I’ve already made several mistakes by the time you’ve started reading this week’s memo. And there is a reasonable chance that I’ll have a failure sometime soon given my propensity to try out new ideas.
Mistakes and failures are inevitable and developing greater comfort and skills in managing failure is critical for success. I’ve just recently completed a corporate workshop for a new client that we called “Raising Phoenix” for its emphasis on helping the company’s business leaders address failures with their teams.
The greatest challenge to handling failures better is overcoming our tendency to look to blame someone or something as the reason why the failure occurred.
Culpability can be appropriate if we’ve been careless or disregarded procedures such as when we’ve opened up an email from an unknown source leading to a virus in our computer.

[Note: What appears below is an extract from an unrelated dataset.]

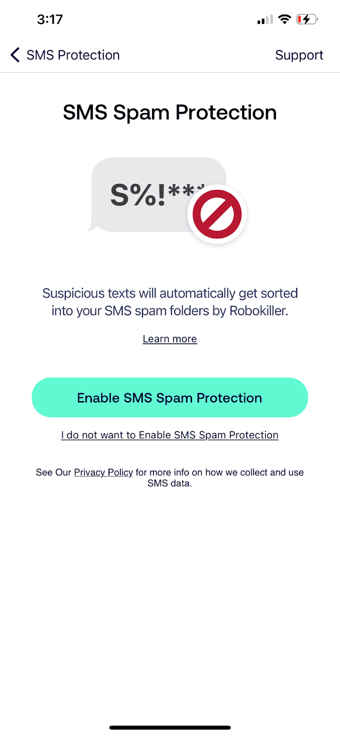Tap the SMS Spam Protection heading
340x736 pixels.
point(170,113)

Other times however, we may make mistakes that are best credited to the complexity of the situation or unanticipated events that may make an error inevitable. Scheduling an “emergency” virtual meeting with a team around the globe will almost certainly run into technology or scheduling problems. Casting blame at that failure is wasted as anyone who’s ever tried that idea out, could have predicted that the odds of the meeting going amiss would be high.
Our first reaction to these kinds of experiences is to focus on the stress reaction of “fight” which almost always leads to “its not my fault but someone else’s.” Shifting our mindset to examine why and not who is another arrow in your resilience quiver.